Supplied passage =>
★ ★ ★
28 Saturday Sep 2013

Posted by michelinewalker in Æsop, Fables, French Literature, Jean de La Fontaine

≈ 49 Comments

Tags

Achille Michallon, Avianus, Æsop, Elizur Wright, Jean de La Fontaine, l'honnête homme, Le Chêne et le Roseau, Louis XIV, Maëlle Doliveux, Perry Index, The Oak and the Reed, Vaux-le-Vicomte

the_oak_and_the_reed_by_achille_michallon  
 Achille Michallon (1796-1822; aged 26) 
(For Michallon, the “Oak and the Reed” could be used to describe the fate of Napoleon I.)
(Photo credit: Wikipedia)
 
The Oak and the Reed 
 
Jean de La Fontaine (Wikipedia)
The Oak and the Reeds (Wikipedia)
http://en.wikipedia.org/wiki/The_Oak_and_the_Reed
http://mythfolklore.net/aesopica/index.htm (texts, etc.)←
 
Aesop’s Fables 
Perry Index (#70)
 
 
“That proud, old, sky-encircled head,
Whose feet entwined the empire of the dead!”
 
mdoliveux_The%20Reed%20and%20the%20Oak%20Tree
The Reed and the Oak Tree
Maëlle Doliveux
(Please click on the image to enlarge it.)
 

“I bend, and do not break”

In an earlier post on the “The Oak and the Reed,” I commented on this line, the moral of the “The Oak and Reed:”  ‘Je plie, et ne romps pas.’  (‘I bend, and do not break.’)  This line illustrates La Fontaine’s uncanny ability to tell what he is not telling (dire-sans-dire).  In fact, it was long believed that this fable expounded the importance of humility and little else:  

“Written in the autocratic time of Louis XIV of France, this was so successfully achieved that it appeared to teach the value of humility at the same time as suggesting that rulers may not be as powerful as they think themselves.” (“The Oak and the Reed” [I.22], Wikipedia)
★ ★ ★
Excerpted records =>
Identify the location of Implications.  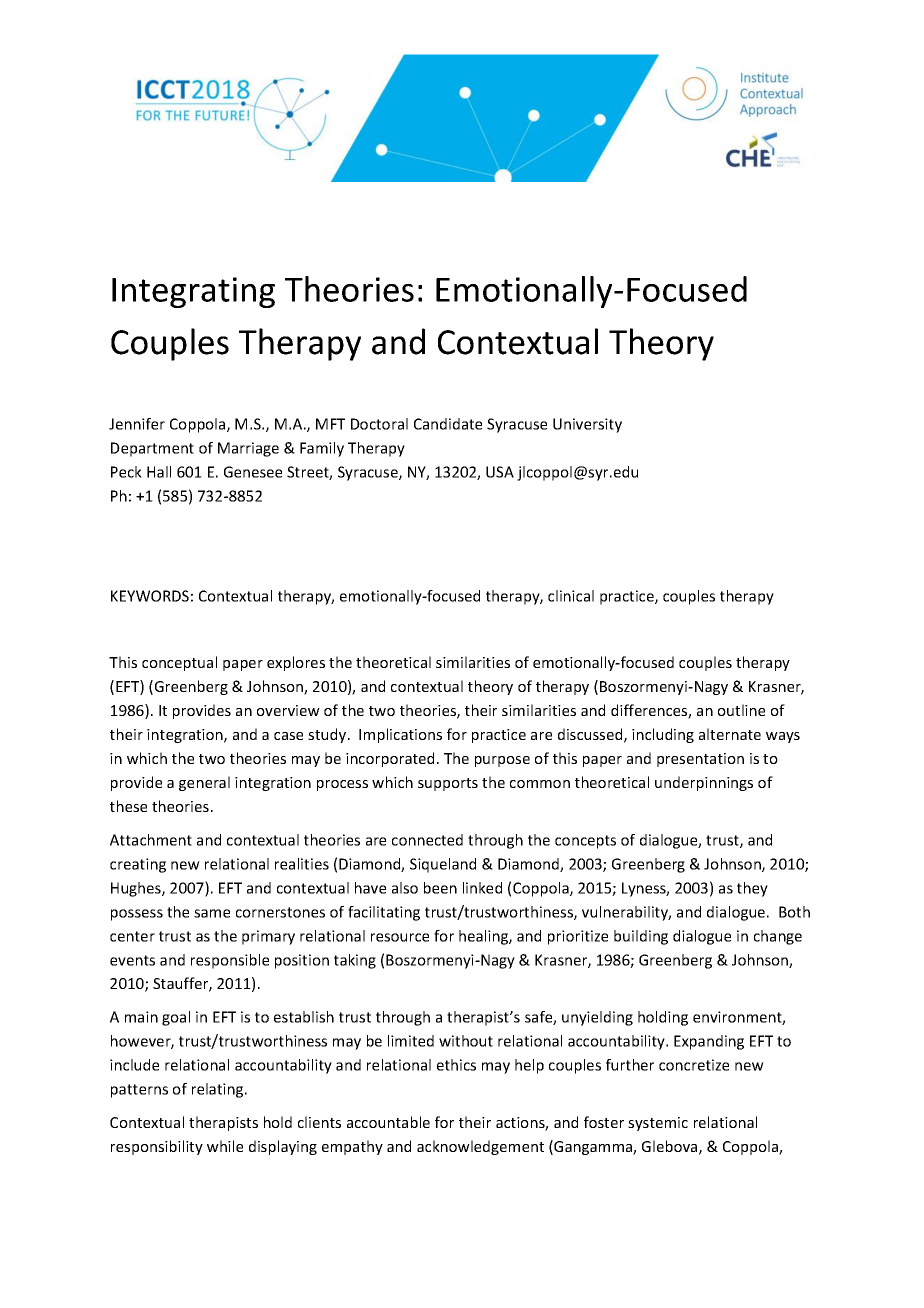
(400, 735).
★ ★ ★
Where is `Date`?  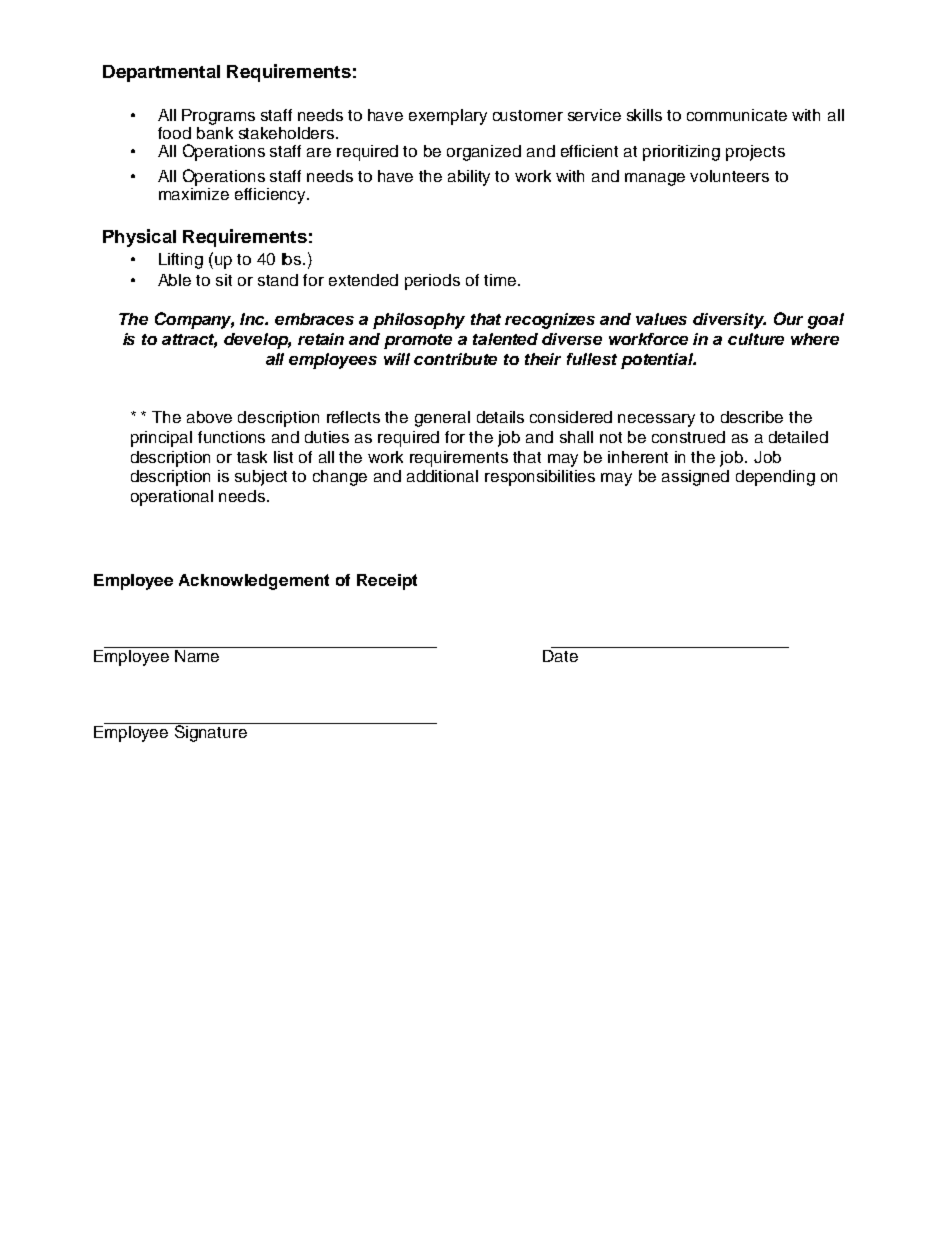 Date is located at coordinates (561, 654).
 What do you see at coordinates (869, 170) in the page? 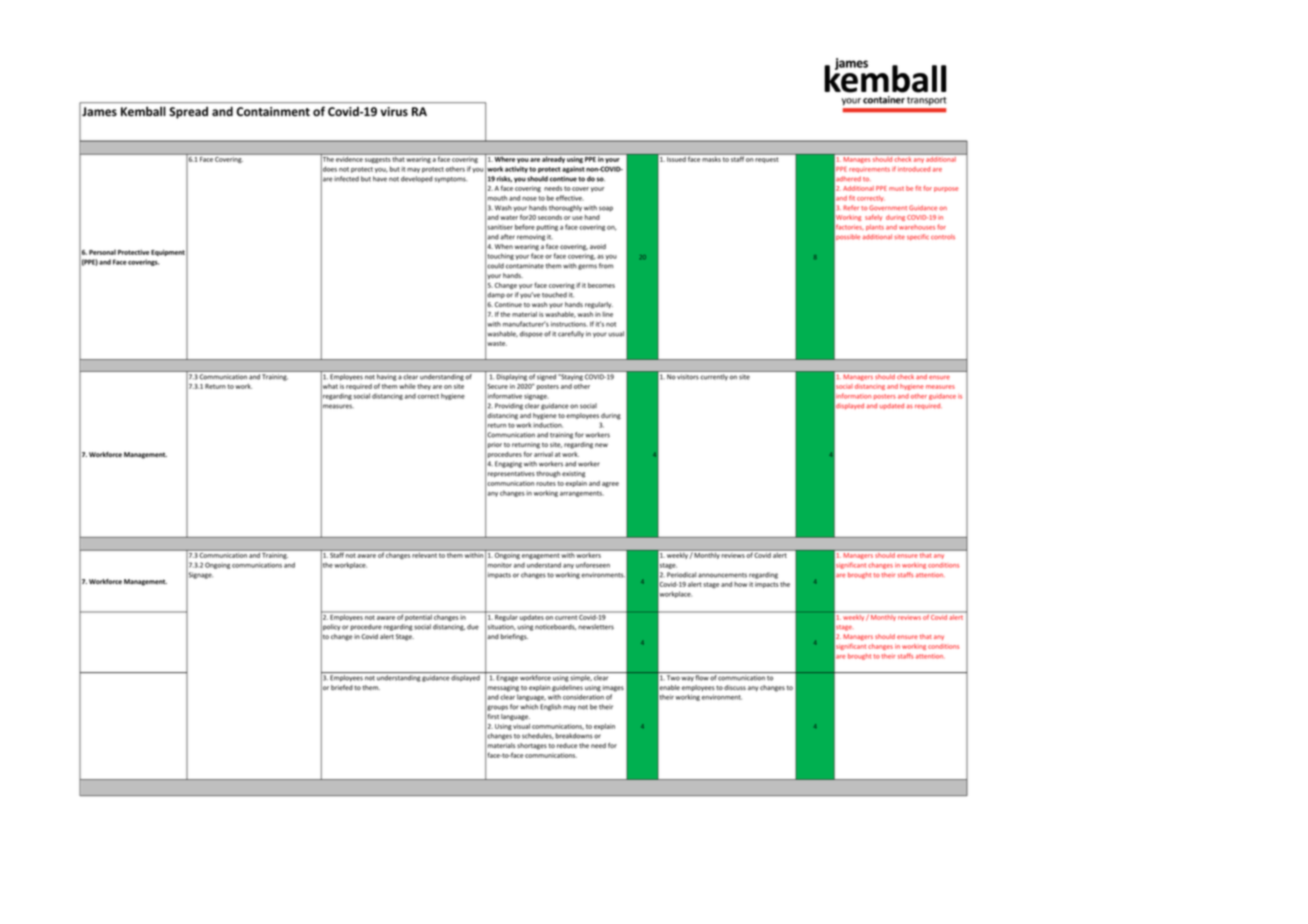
★ ★ ★
Problems to work on =>
a - From the post on the fable of the oak and the reed, return the part that opens with the words containing "Achille Michallon, Avianus, Æsop, Elizur" and closes with "de La Fontaine (Wikipedia)", copied word for word.
b - Condense the paragraph of the oak and reed post that begins "In an earlier post on the" into a shorter version that keeps its main facts.

Worked answers =>
a -
Achille Michallon, Avianus, Æsop, Elizur Wright, Jean de La Fontaine, l'honnête homme, Le Chêne et le Roseau, Louis XIV, Maëlle Doliveux, Perry Index, The Oak and the Reed, Vaux-le-Vicomte

the_oak_and_the_reed_by_achille_michallon  
 Achille Michallon (1796-1822; aged 26) 
(For Michallon, the “Oak and the Reed” could be used to describe the fate of Napoleon I.)
(Photo credit: Wikipedia)
 
The Oak and the Reed 
 
Jean de La Fontaine (Wikipedia)

b - An earlier post discussed the fable's moral, 'Je plie, et ne romps pas' ('I bend, and do not break'). This line shows La Fontaine's uncanny ability to tell what he is not telling (dire-sans-dire). For a long time, the fable was believed to teach the importance of humility and little else.